Manamela observou: «O que eu realmente quero dizer sobre o que aconteceu no CPUT é, claro, que aplaudo as partes por terem se reunido e chegado a um acordo, mas estou muito preocupado que, quando estamos insatisfeitos com o que acontece no campus, as primeiras vítimas sejam coisas que não falam em resposta, como os edifícios», — declarou ele, acrescentando: «Tendemos a queimá-los em vez de conversar uns com os outros.»
Posição de Manamela sobre o direito de protesto
O ministro informou que, no dia anterior às tentativas de incêndio, conversou com representantes do CPUT e soube que a ideia de queimar alguns edifícios da universidade estava sendo discutida no campus. Manamela enfatizou que o direito constitucional dos estudantes de protestar deve ser protegido, mas afirmou que esse direito não pode justificar a destruição de instalações de infraestrutura.
Ele lembrou que o direito de protesto foi usado para alcançar alguns sucessos, mas acredita que é hora de rever a abordagem, e em vez de ameaçar edifícios, deve-se manter um diálogo. Na sua opinião, as ameaças aos edifícios são não construtivas e levam a recuos.
Retomada das aulas em 14 de setembro
Manamela confirmou que uma delegação setorial foi enviada ao CPUT e que a retomada das aulas estava prevista para 14 de setembro. Ele lamentou o tempo perdido e o fato de as partes interessadas no campus terem gasto muito tempo discutindo questões.
Apesar disso, ele saudou o reconciliação final das partes. No entanto, Manamela alertou que os problemas financeiros fundamentais do CPUT não desapareceram simplesmente porque a universidade retirou seu plano de recuperação financeira. Ele esclareceu que a retirada do plano apenas significa que os problemas terão que ser abordados de outra forma.

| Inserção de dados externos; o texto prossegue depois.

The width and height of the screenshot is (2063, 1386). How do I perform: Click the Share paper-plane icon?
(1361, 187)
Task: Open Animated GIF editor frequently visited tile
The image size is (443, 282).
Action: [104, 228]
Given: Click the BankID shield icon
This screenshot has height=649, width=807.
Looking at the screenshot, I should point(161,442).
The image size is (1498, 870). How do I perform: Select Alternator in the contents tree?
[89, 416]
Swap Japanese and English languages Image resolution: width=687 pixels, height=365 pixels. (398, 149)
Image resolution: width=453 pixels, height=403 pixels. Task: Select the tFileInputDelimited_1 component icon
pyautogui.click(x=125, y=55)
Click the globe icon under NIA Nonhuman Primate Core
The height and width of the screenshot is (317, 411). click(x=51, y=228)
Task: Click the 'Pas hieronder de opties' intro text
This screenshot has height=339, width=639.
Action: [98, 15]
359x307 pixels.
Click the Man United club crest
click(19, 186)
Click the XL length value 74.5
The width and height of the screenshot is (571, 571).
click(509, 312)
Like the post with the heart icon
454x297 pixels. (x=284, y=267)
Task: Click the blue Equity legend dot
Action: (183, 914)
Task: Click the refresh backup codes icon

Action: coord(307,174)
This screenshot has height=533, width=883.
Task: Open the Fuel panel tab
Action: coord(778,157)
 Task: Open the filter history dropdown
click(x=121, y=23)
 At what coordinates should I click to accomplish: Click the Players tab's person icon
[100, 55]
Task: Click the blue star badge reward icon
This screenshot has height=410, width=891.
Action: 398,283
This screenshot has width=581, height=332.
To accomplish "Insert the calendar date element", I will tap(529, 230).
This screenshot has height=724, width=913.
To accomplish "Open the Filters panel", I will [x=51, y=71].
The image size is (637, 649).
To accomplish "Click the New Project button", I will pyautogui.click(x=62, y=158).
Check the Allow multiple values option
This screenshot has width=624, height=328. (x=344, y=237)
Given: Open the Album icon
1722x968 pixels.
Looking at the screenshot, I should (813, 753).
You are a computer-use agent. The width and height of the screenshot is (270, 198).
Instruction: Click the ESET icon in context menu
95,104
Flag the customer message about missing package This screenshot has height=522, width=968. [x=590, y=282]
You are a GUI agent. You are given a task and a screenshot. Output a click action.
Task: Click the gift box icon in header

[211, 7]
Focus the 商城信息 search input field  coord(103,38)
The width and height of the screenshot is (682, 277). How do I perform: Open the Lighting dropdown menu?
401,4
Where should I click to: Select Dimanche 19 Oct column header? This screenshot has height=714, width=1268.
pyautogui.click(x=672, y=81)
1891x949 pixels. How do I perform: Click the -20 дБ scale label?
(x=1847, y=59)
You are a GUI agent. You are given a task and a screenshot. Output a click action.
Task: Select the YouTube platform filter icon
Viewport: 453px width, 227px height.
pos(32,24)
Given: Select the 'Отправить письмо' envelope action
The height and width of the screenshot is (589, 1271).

O ministro pediu tanto à administração da universidade quanto aos conselhos representativos estudantis que mantivessem canais de comunicação abertos, para que os desentendimentos não evoluíssem para paralisações e destruições. Ele aconselhou a administração a interagir com os estudantes, sem fechar as portas para o SRC se tiverem perguntas, e vice-versa, o SRC não deve se isolar, mas sim negociar e dialogar com a administração quando surgirem problemas. Manamela concluiu que o financiamento continua sendo uma das principais ameaças à estabilidade no ensino superior, visto que universidades, estudantes e todo o sistema lutam contra a crescente pressão financeira.